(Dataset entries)

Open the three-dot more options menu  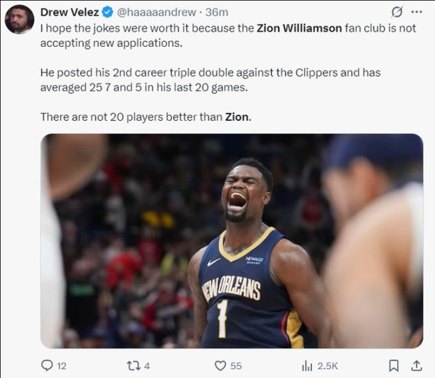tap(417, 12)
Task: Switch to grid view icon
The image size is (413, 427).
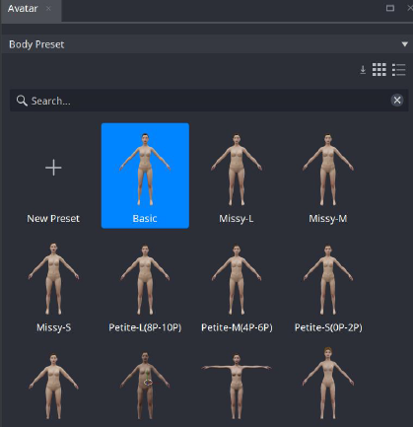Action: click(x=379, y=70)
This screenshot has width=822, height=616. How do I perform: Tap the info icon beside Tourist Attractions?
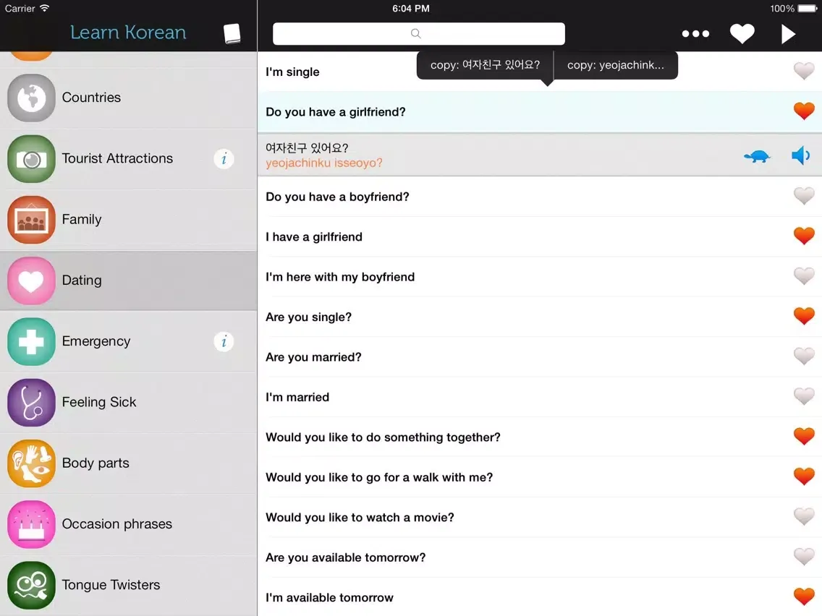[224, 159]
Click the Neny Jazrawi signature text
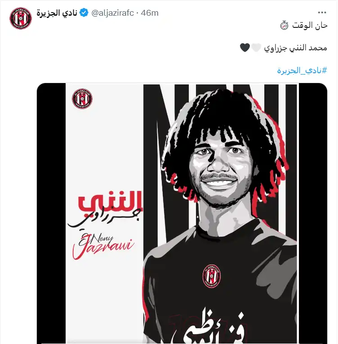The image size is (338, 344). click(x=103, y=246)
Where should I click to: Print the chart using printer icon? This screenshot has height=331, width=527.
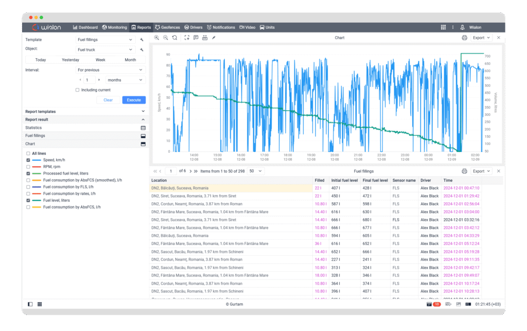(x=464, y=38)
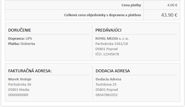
--
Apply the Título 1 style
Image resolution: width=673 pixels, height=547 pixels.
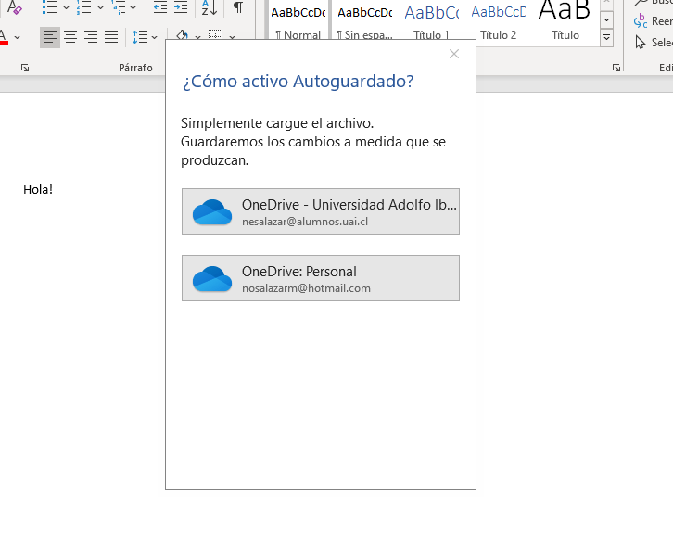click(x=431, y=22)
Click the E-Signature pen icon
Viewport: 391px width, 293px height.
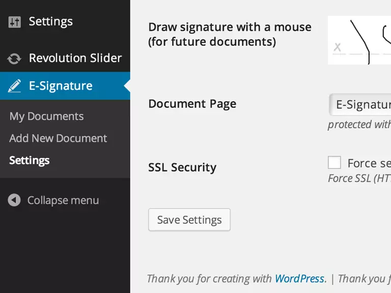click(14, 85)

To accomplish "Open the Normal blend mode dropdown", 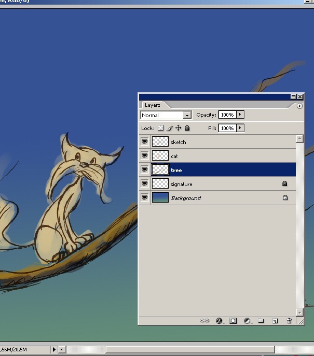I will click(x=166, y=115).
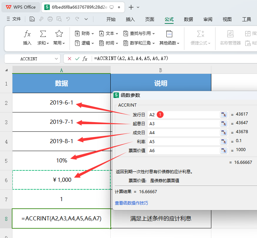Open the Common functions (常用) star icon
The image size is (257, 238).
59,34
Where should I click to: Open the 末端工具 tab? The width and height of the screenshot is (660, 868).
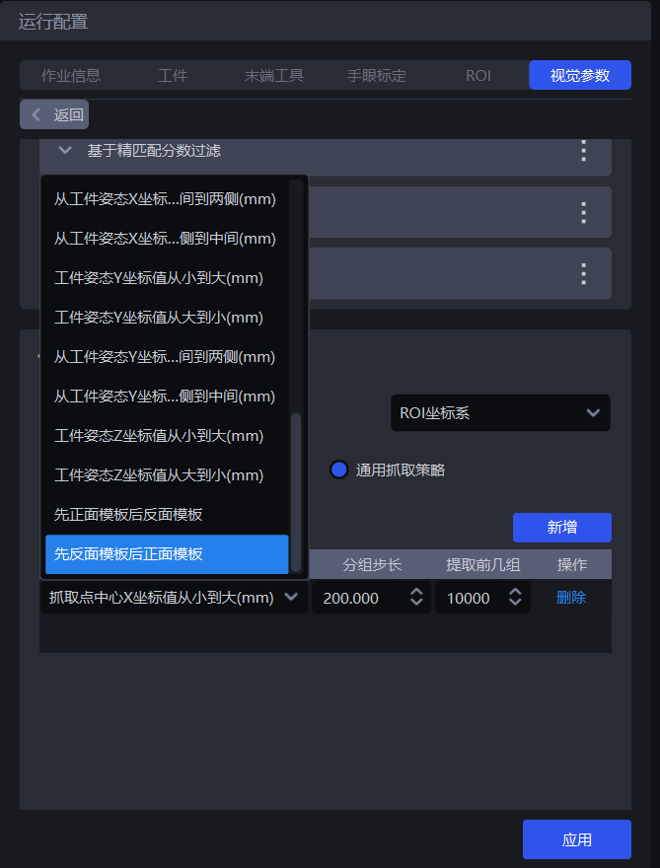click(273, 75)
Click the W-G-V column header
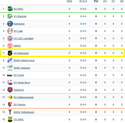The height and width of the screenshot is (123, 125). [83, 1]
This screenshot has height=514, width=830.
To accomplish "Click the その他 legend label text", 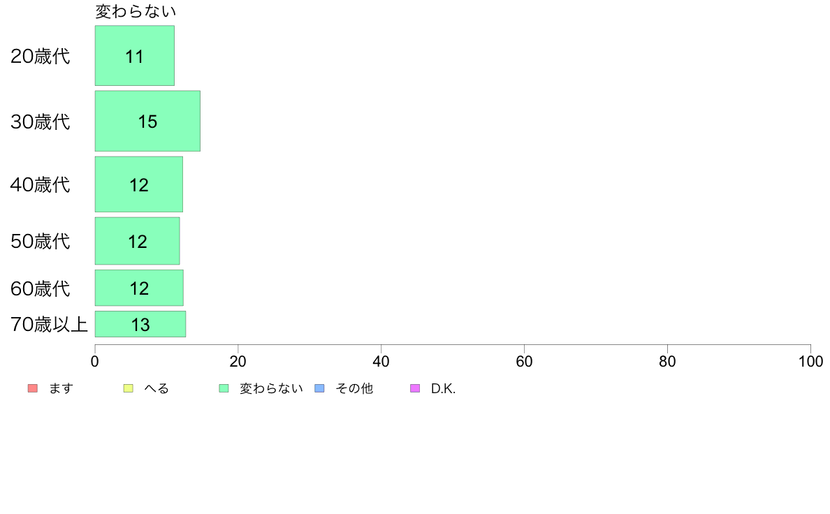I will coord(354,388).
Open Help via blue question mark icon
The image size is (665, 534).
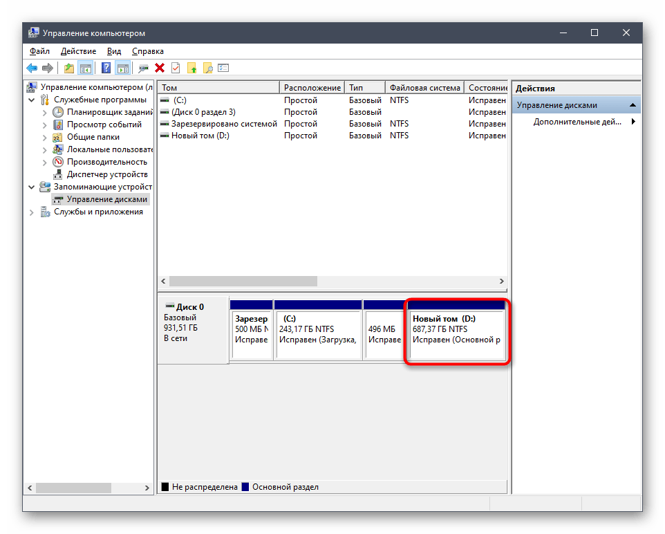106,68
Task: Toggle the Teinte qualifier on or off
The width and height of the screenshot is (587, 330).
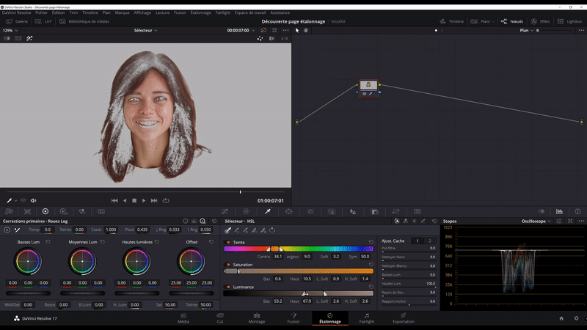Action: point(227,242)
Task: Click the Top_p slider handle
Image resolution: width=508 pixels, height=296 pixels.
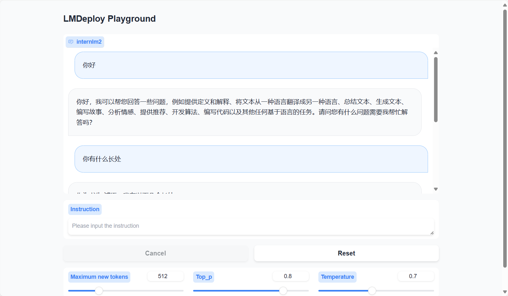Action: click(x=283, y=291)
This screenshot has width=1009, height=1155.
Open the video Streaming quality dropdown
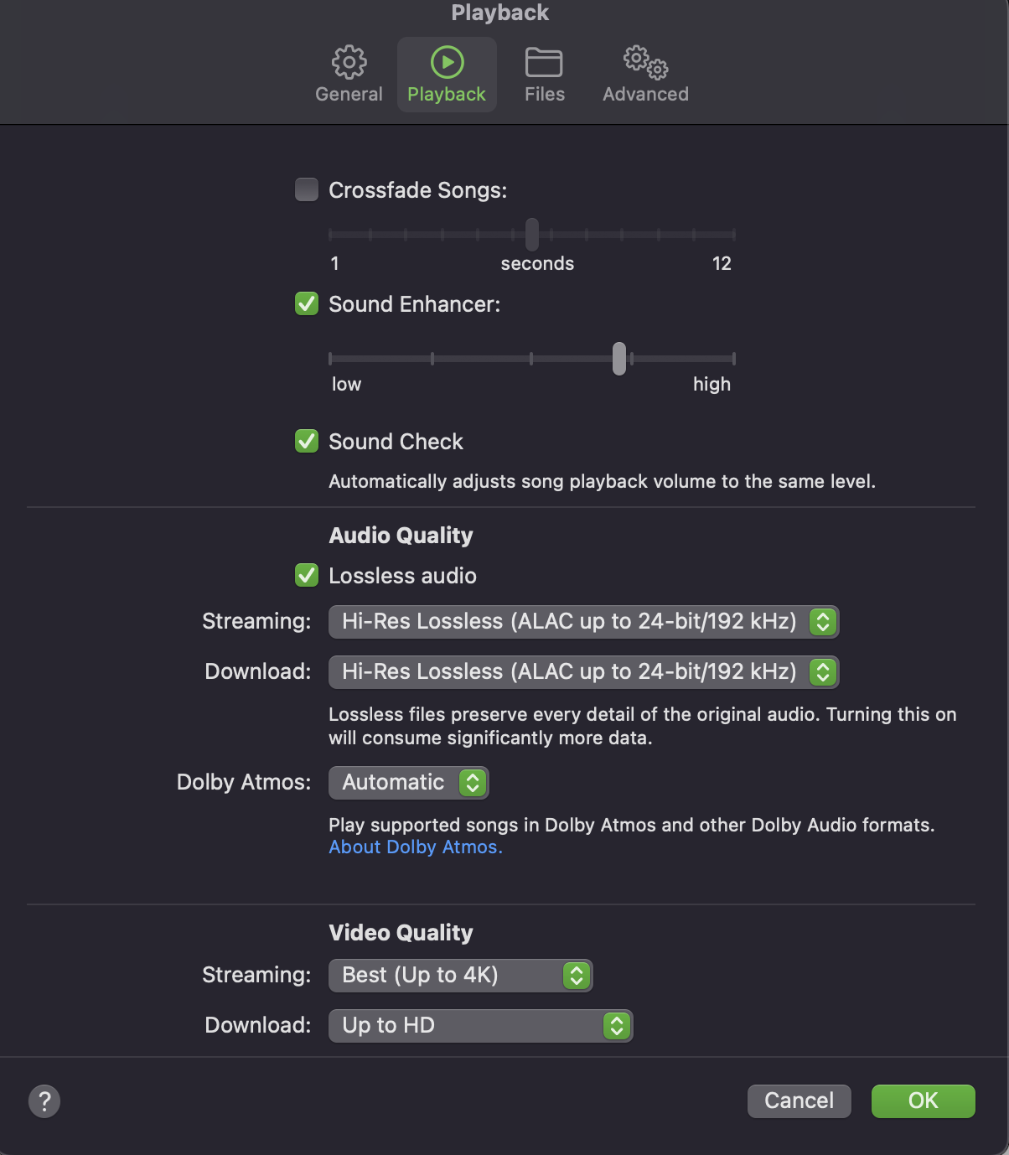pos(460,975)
* * *
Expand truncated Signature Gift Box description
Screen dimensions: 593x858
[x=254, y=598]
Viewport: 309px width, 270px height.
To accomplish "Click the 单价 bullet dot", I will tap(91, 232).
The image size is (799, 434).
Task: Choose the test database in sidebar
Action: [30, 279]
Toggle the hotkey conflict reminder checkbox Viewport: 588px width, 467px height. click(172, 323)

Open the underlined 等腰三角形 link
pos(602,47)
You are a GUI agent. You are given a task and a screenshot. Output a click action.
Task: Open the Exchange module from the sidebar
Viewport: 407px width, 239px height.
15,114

Instructions to follow
In the entries above, some lines hold the string "Toggle". Copy each of them.

Response to the task
Task: Toggle the Teinte qualifier on or off
Toggle the hotkey conflict reminder checkbox Viewport: 588px width, 467px height. click(172, 323)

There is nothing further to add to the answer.